> **Dataset excerpts**

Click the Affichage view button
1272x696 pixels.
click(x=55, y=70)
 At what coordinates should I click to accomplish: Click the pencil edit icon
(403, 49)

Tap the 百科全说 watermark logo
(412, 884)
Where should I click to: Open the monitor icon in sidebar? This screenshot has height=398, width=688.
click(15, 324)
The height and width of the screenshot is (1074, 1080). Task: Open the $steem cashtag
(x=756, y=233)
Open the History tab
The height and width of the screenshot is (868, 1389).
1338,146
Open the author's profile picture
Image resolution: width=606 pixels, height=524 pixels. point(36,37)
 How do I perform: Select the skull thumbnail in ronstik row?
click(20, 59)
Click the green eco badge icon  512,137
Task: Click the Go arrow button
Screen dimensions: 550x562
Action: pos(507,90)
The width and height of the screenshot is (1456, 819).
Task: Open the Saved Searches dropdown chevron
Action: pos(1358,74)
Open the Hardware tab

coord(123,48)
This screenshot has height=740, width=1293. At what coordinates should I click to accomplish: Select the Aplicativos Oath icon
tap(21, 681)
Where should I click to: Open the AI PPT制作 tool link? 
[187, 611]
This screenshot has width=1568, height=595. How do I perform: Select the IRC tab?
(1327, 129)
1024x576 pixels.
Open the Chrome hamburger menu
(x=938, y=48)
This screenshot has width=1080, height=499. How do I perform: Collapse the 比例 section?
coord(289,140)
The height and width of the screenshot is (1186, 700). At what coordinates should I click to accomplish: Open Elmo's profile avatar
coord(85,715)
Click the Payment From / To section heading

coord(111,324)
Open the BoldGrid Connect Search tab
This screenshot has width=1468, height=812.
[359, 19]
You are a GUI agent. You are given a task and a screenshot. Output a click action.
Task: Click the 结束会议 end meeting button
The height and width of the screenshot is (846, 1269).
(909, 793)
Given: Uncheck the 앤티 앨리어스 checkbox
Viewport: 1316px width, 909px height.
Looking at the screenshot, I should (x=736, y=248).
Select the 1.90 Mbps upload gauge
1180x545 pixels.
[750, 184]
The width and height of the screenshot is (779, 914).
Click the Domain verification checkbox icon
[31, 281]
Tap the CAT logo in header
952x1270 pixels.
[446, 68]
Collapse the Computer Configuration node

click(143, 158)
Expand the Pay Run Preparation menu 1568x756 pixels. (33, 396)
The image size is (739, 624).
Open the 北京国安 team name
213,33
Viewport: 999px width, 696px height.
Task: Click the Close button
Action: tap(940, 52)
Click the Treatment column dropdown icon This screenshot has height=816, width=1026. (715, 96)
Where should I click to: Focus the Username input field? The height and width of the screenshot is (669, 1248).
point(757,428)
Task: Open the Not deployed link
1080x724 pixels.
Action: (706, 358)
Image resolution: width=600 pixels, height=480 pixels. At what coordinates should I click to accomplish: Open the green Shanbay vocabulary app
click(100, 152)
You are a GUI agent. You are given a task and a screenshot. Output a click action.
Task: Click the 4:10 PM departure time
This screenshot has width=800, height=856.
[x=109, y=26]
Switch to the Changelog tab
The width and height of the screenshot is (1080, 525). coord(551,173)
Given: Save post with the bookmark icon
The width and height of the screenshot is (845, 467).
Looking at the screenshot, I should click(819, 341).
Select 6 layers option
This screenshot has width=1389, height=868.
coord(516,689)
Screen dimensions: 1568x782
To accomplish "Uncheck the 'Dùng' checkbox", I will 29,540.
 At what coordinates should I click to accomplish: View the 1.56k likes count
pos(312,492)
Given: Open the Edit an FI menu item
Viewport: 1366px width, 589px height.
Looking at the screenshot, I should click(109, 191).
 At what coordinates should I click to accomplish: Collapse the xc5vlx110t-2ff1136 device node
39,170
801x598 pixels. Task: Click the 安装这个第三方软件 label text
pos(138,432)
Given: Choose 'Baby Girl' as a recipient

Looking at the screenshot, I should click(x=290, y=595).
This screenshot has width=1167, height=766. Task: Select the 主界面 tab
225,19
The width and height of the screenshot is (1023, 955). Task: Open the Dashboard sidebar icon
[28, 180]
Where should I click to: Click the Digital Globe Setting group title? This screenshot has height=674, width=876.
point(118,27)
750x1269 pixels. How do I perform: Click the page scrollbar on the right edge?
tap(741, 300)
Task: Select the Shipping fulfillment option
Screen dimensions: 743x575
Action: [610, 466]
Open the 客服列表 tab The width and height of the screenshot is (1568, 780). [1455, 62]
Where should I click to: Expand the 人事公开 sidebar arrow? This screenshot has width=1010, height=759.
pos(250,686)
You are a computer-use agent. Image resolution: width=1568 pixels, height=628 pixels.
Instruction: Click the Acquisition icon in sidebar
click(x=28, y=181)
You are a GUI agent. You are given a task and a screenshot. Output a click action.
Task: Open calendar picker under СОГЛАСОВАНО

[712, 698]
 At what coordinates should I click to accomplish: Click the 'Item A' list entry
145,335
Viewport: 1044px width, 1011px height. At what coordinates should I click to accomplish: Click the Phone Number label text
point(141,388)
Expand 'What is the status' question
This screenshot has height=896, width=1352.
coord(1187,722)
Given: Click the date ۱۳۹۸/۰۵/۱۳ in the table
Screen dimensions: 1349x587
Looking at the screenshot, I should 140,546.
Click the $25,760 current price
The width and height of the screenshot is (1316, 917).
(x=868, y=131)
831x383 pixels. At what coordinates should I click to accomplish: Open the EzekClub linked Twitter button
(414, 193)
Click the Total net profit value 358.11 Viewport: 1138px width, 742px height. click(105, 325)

> **What to work on**
Please go through the material and return each line where the word "Uncheck" appears.

> **Output below**
Given: Uncheck the 앤티 앨리어스 checkbox
To accomplish "Uncheck the 'Dùng' checkbox", I will 29,540.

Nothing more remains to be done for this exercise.